What to do | All lines from the one containing "História de Jacobina (22, 2568)" to the end of the data below are to be returned exactly, both ends included, with nothing added.

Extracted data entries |
'''

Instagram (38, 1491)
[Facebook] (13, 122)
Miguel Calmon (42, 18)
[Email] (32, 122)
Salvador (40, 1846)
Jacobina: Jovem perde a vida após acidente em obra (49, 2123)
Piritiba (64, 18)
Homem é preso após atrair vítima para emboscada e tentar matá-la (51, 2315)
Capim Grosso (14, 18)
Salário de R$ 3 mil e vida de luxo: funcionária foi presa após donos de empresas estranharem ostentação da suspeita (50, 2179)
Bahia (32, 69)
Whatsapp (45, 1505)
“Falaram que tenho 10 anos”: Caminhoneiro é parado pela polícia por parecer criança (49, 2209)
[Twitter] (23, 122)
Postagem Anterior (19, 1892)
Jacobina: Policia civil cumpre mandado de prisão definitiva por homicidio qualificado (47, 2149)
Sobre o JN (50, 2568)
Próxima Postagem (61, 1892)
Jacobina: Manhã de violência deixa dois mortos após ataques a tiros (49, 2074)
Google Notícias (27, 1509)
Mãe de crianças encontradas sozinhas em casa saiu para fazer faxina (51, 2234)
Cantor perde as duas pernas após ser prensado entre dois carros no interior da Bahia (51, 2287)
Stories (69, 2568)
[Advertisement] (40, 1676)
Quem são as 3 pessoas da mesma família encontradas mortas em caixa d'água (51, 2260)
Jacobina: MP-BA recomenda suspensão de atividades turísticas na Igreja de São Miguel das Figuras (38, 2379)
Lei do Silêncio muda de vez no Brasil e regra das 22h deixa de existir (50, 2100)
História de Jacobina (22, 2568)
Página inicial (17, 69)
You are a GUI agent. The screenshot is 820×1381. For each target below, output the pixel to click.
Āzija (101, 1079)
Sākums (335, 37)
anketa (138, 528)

'''

Reply |
História de Jacobina (22, 2568)
Página inicial (17, 69)
You are a GUI agent. The screenshot is 820×1381. For each target below, output the pixel to click.
Āzija (101, 1079)
Sākums (335, 37)
anketa (138, 528)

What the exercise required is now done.